Exercise materials –
════════

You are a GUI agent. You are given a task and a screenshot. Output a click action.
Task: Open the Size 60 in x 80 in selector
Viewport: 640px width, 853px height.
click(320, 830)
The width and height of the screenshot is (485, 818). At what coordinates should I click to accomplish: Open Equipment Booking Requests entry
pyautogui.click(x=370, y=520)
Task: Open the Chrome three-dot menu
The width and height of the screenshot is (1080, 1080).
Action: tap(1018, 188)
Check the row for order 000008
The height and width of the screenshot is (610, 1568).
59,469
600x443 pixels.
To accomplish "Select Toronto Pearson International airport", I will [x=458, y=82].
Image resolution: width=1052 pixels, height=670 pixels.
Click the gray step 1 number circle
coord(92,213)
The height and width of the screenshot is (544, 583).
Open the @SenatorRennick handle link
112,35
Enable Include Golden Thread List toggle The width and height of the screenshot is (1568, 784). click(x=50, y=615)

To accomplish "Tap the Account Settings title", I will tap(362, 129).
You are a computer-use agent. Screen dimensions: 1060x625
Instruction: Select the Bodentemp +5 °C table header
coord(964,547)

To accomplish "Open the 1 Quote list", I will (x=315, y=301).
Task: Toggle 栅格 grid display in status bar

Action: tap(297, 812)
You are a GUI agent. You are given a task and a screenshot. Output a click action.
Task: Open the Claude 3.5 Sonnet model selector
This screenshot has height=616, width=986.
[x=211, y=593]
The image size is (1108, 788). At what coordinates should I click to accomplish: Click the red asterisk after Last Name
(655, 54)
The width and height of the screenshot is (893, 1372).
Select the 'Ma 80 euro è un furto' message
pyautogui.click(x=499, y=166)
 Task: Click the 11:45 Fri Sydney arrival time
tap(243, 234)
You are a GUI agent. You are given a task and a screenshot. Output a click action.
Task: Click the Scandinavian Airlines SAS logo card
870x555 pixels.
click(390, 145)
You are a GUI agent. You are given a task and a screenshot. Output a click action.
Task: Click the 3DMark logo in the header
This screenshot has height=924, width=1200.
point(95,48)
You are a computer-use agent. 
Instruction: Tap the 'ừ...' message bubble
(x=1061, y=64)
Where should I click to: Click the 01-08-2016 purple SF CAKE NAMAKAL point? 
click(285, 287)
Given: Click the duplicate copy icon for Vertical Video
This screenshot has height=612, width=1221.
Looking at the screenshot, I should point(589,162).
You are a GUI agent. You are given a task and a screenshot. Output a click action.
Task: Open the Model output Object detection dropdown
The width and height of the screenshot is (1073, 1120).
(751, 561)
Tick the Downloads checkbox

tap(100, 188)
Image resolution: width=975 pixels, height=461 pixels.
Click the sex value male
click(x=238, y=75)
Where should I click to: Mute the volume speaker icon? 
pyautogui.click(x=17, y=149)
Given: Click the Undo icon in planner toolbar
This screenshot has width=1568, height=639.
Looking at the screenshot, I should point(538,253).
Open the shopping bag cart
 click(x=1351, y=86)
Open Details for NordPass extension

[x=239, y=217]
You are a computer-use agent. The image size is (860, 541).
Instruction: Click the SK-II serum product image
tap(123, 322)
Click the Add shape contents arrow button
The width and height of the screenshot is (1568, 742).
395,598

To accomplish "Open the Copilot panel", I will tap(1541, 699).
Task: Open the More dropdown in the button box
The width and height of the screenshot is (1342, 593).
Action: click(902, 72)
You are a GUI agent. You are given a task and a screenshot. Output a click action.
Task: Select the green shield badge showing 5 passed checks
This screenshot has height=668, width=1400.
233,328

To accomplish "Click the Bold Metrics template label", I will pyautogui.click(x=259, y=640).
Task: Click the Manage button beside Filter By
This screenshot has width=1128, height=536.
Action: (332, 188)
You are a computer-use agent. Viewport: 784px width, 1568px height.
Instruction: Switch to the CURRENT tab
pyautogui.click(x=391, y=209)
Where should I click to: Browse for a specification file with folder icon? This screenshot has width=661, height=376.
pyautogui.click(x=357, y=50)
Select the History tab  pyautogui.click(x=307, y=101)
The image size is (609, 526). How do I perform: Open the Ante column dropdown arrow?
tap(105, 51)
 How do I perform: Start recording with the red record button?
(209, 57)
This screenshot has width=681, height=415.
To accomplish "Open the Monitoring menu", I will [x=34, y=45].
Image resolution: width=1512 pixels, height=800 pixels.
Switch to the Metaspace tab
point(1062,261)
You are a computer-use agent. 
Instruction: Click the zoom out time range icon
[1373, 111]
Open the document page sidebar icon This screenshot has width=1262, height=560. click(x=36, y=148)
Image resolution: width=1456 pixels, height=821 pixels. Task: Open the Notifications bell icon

════════

Work instruction – Write the lines again exactly, from the first line of the material above to the line that includes "Task: Open the Chrome three-dot menu", both included. Leave out all the rest.

Written solution –
You are a GUI agent. You are given a task and a screenshot. Output a click action.
Task: Open the Size 60 in x 80 in selector
Viewport: 640px width, 853px height.
click(320, 830)
The width and height of the screenshot is (485, 818). At what coordinates should I click to accomplish: Open Equipment Booking Requests entry
pyautogui.click(x=370, y=520)
Task: Open the Chrome three-dot menu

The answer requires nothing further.